AIM →
Please reproduce all the rows below word for word, leaving the pictures out.

:: RECORDS FOR THIS TASK ::

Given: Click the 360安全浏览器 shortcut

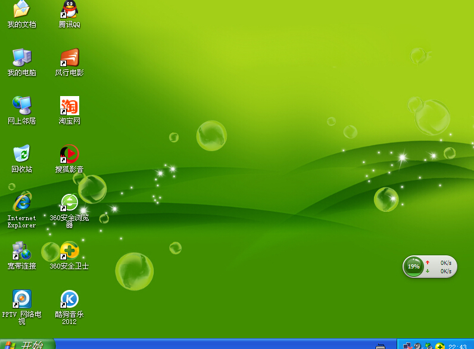Looking at the screenshot, I should [69, 203].
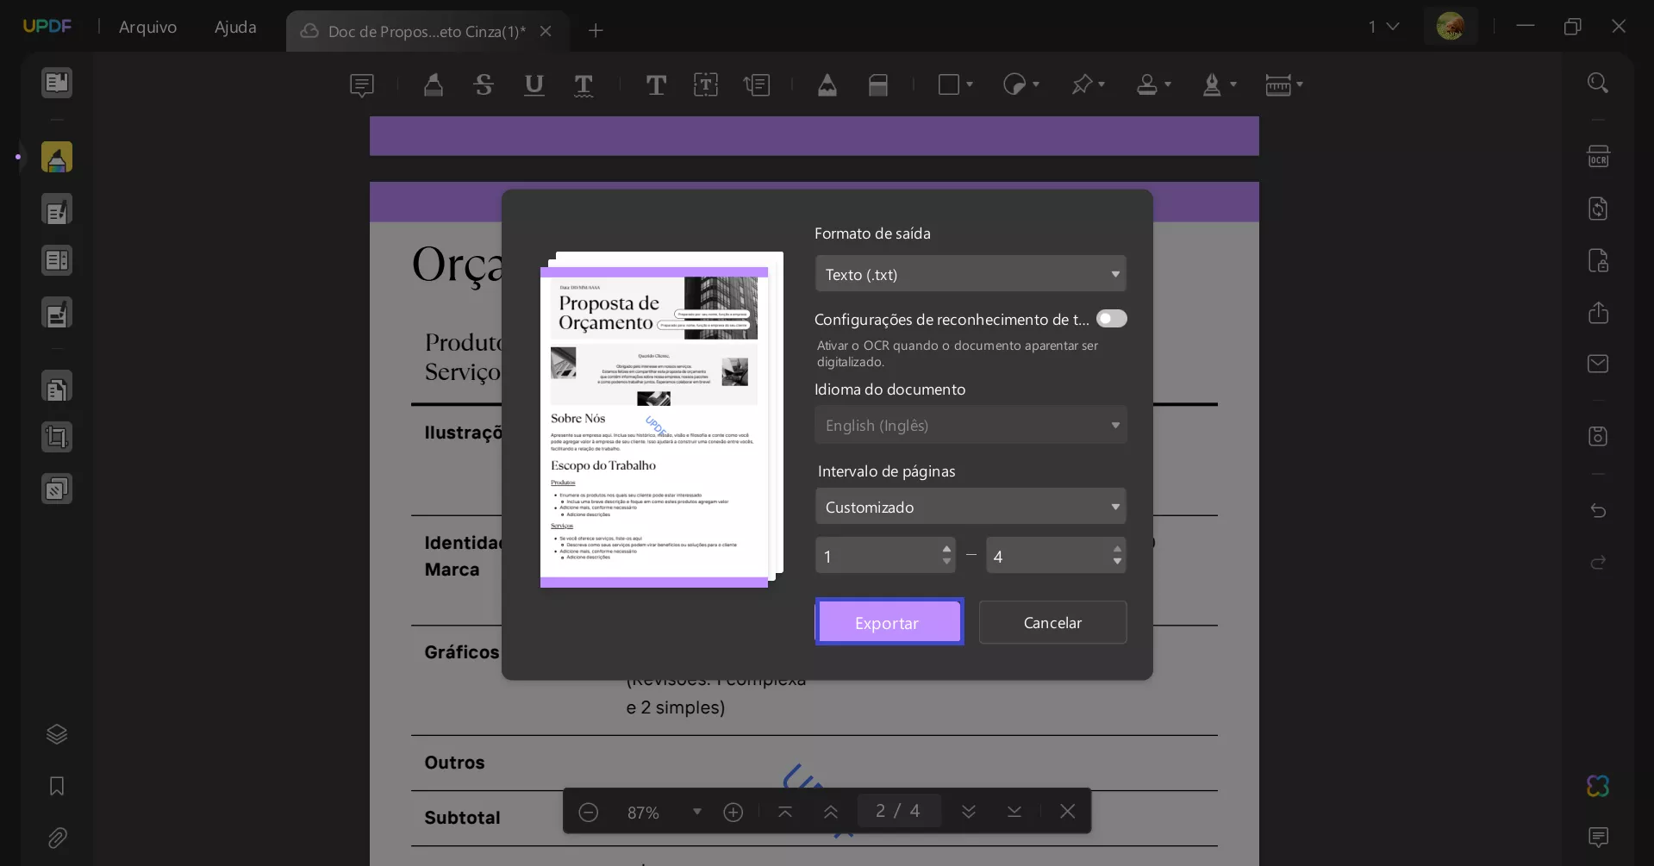The image size is (1654, 866).
Task: Increase the ending page number stepper
Action: [x=1117, y=549]
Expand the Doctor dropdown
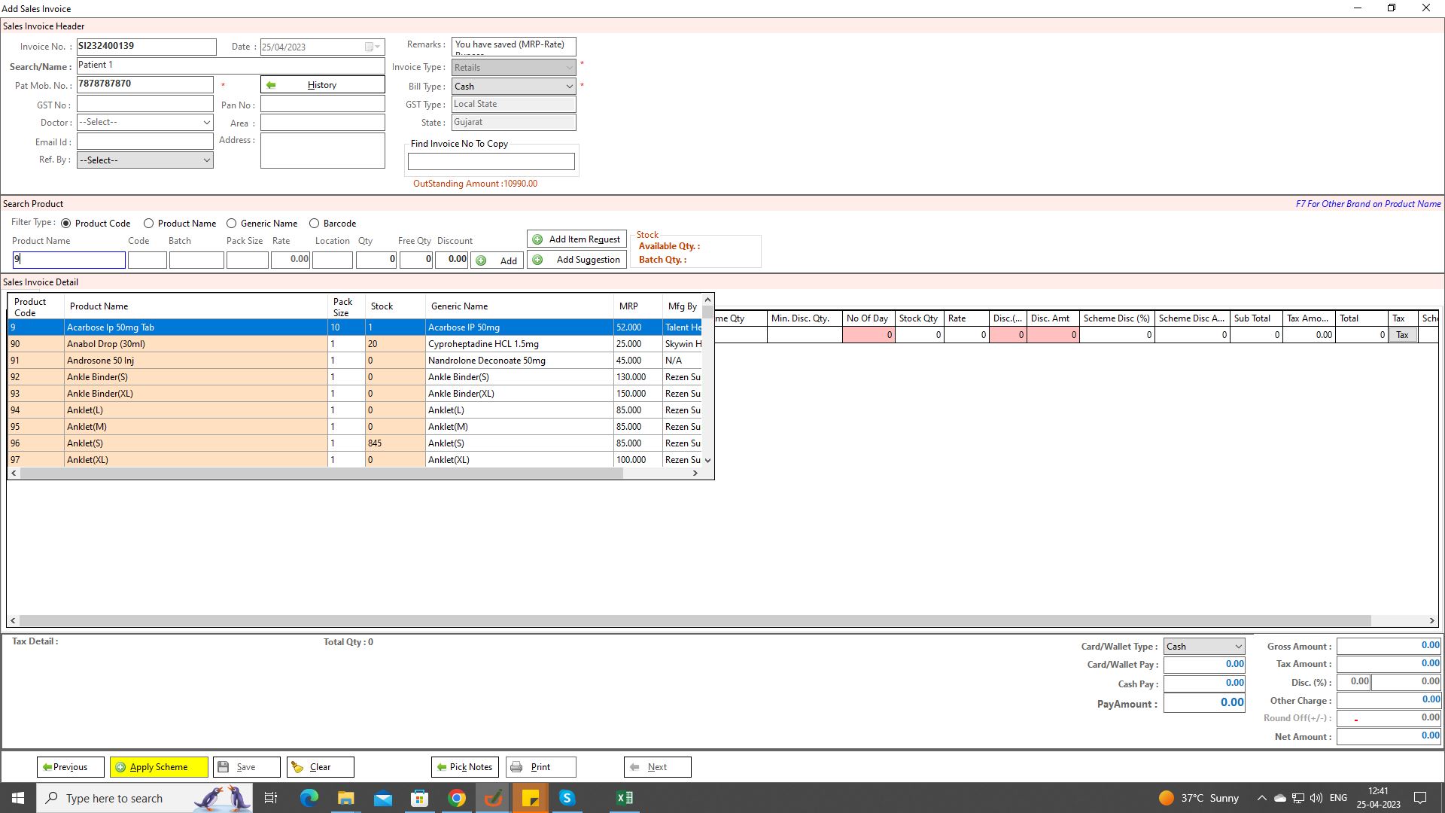 (206, 123)
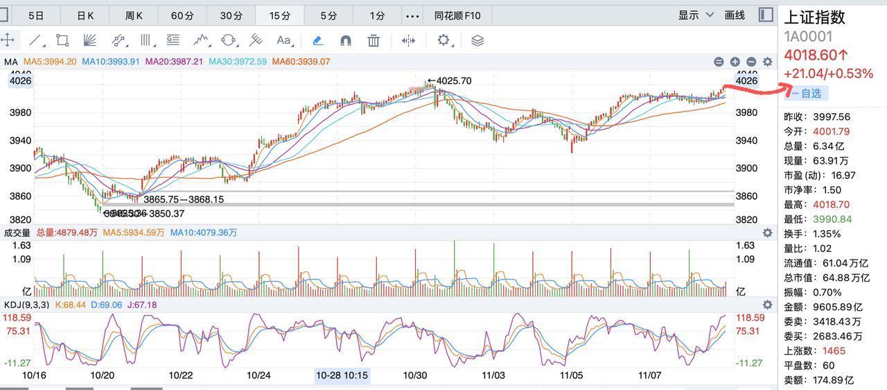Switch to the 日K period tab
The height and width of the screenshot is (390, 887).
click(85, 15)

:::

SOLUTION TO THIS TASK →
Given: Click the 360安全浏览器 shortcut

Looking at the screenshot, I should [69, 203].
The image size is (1654, 866).
Task: Increase the ending page number stepper
Action: [x=1117, y=549]
Expand the Doctor dropdown
 (206, 123)
Switch to the 日K period tab
The height and width of the screenshot is (390, 887).
click(85, 15)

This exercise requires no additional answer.